The Township Council approved ordinances required for implementing the 1999 to 2025 Housing Element and Fair Share Plan at a meeting on Aug. 22. The Planning Board approved the adoption of the proposed plan at a meeting on Aug. 16.

In March 2015, through a court order on the Council on Affordable Housing (COAH) debacle, municipalities were given a certain amount of time within which to come up with a housing plan and a fair share plan to meet housing obligations.

If a municipality fails to do so, Roselli said the municipality would be subject to builder remedy lawsuits.

Roselli said on Sept. 19, officials are set to appear before Middlesex County Superior Court Judge Douglas K. Wolfson and present their settlement plan. Roselli said this will be the third time they will be in court having already presented their draft plan.

The township’s obligation of 1,300 units was planned through different avenues including providing township-sponsored housing for veterans and disabled individuals.

The developers that would primarily build include AvalonBay, Alfieri, the Granite Group and Foxborough Associates.

Roselli said the township has various developers and builders, who are primarily property owners or contract property purchasers, who have intervened and showed interest in developing in Old Bridge.

“We are working with the interveners and came up with a plan to meet our housing obligation,” he said.

If not for the settlement plan, Roselli said Old Bridge’s obligation could be as high as approximately 2,100 to 2,200 affordable housing units.

“These ordinances [of these five zones] are required to be implemented to set forth a framework that developers would be able to build,” he said.

Roselli said the developments would be all inclusionary developments with the certain percentage of affordable housing.
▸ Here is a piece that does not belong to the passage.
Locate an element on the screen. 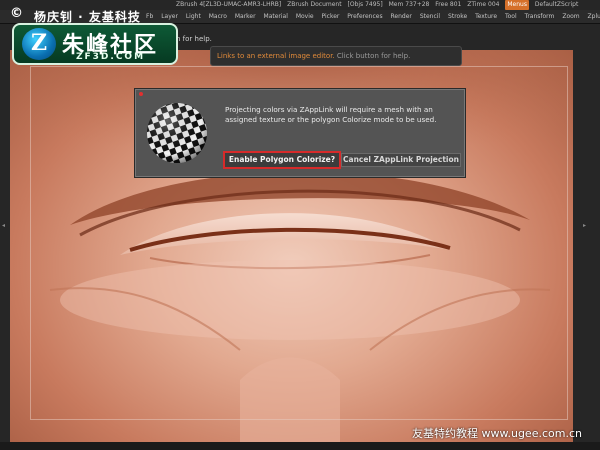 This screenshot has height=450, width=600. cancel-zapplink-projection-button: Cancel ZAppLink Projection is located at coordinates (401, 160).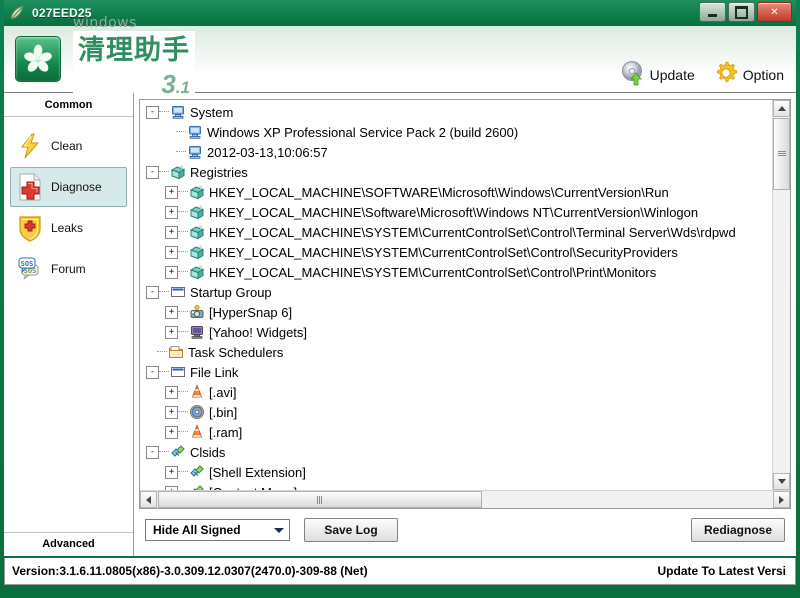 This screenshot has height=598, width=800. Describe the element at coordinates (268, 152) in the screenshot. I see `tree-node-label: 2012-03-13,10:06:57` at that location.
“I can tell you that based upon the plan that we put forward, it’s a plan that will be built [over] a number of years, not all at once,” he said, which would allow the township to digest the development as it comes along.
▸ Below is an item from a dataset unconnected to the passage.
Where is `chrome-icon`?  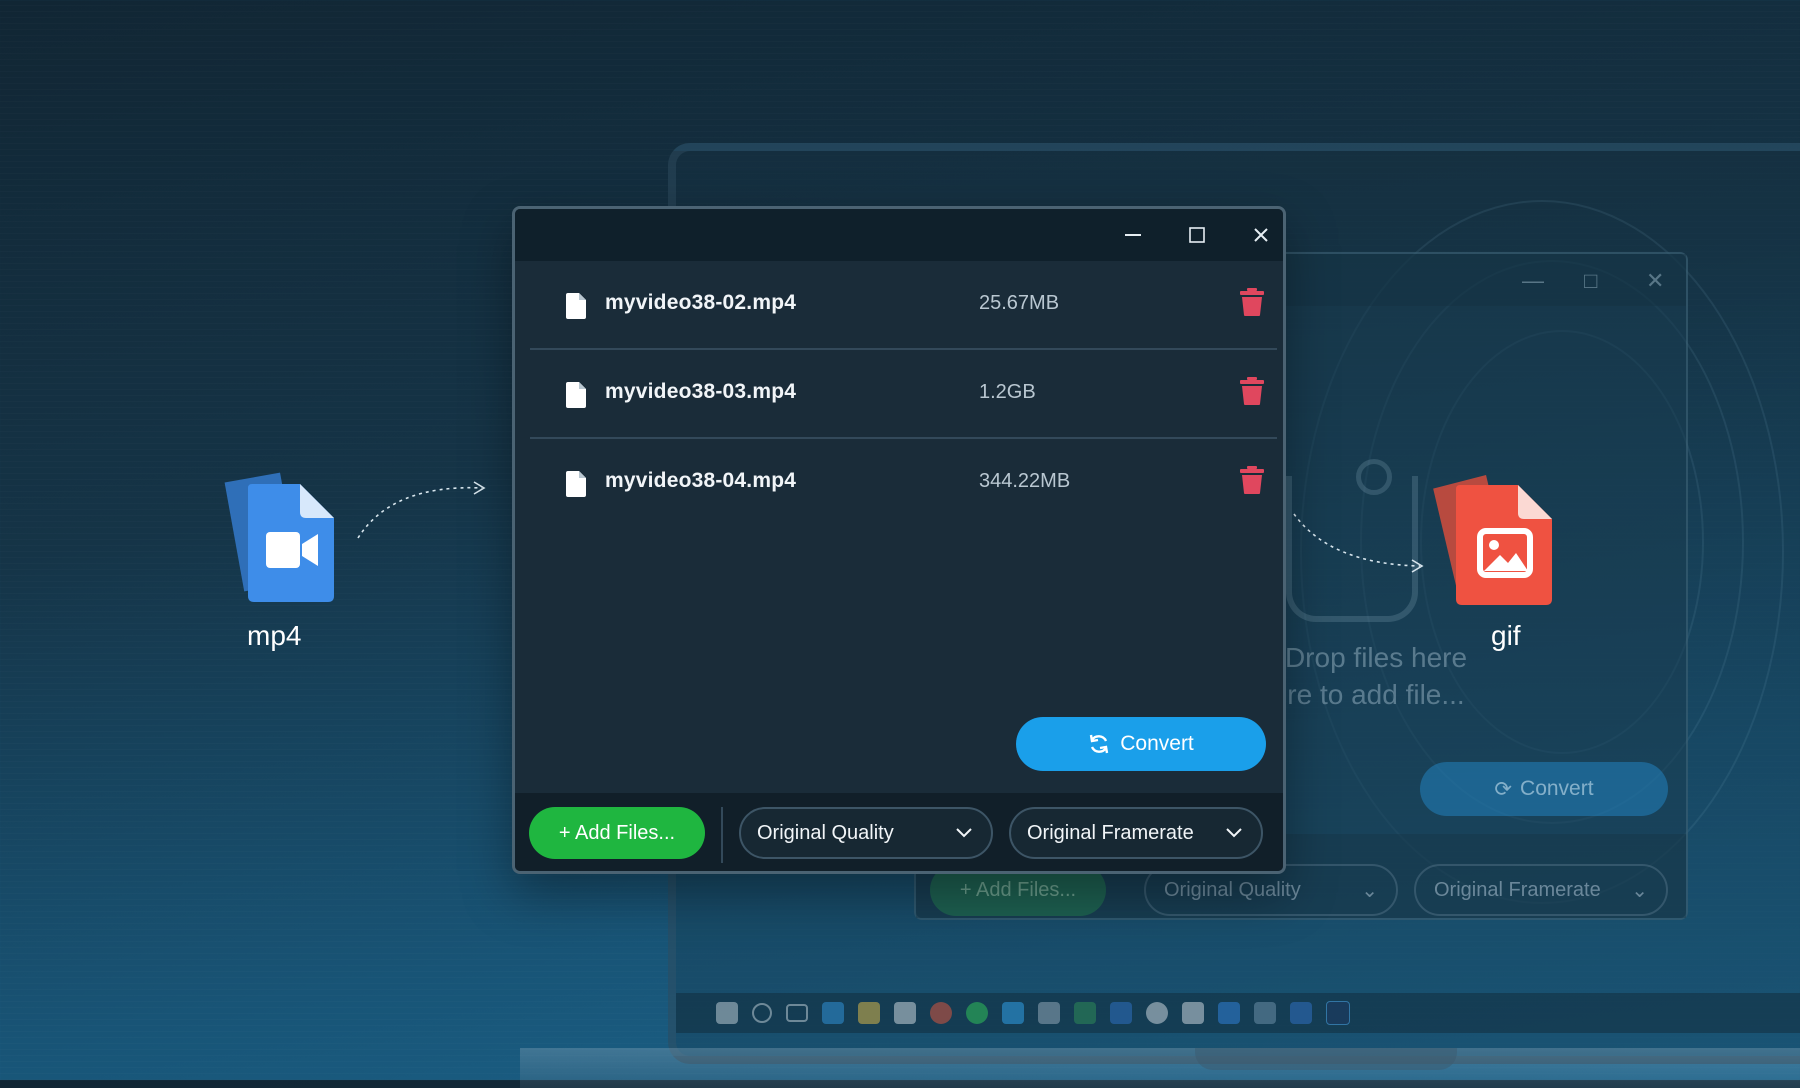 chrome-icon is located at coordinates (941, 1013).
The zones include Inclusionary Housing Zone 2 District, which contains 6.7 acres along Amboy Avenue consisting of 150 multi-family apartments of which 120 will be market-rate units.

A Mixed-Use-Inclusionary Housing Zone contains approximately 94 acres along Matawan Road.
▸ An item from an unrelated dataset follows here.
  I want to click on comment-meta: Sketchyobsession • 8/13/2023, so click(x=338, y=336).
The inclusionary development will consist of 529 multi-family apartments, of which 423 will be market-rate units, and 106 will be affordable family rentals, or 20 percent, and 15 percent of the affordable units will be very low-income affordable units.

An Inclusionary Housing Zone 1 (IH1) District, which contains approximately 96 acres along Amboy Avenue, will consist of 252 multi-family apartments of which 214 will be market-rate units and 38 will be affordable family rentals, or 15 percent, and 15 percent of the affordable units will be very low-income affordable units.

A Hospital Zone will be adjacent to the IH1 zone, which is required for part of the development of an inclusionary development.

The Mixed Use-Inclusionary Housing Center Zone, consists of approximately 342 acres along Route 9 southbound. The inclusionary development will consist of 2,148 dwelling units of which 1,718 will be market-rate units and 430 will be affordable rental units, or 20 percent. Of the 430 affordable units, 299 will be affordable family rentals and 131 affordable age-restricted rentals. Fifteen percent of the affordable units will be very low-income affordable units.

Roselli said the proposed development would have come anyway; however, this way it comes with benefits and improvements. For example, the Alfieri development will provide improvements along Matawan Road and the Garden State Parkway bridge.

“This is not a situation of [the developers] coming in doing something that they want to do,” he said. “We’ve worked with them [making] sure they work with us [and making] sure the township has been treated as fairly as possible.”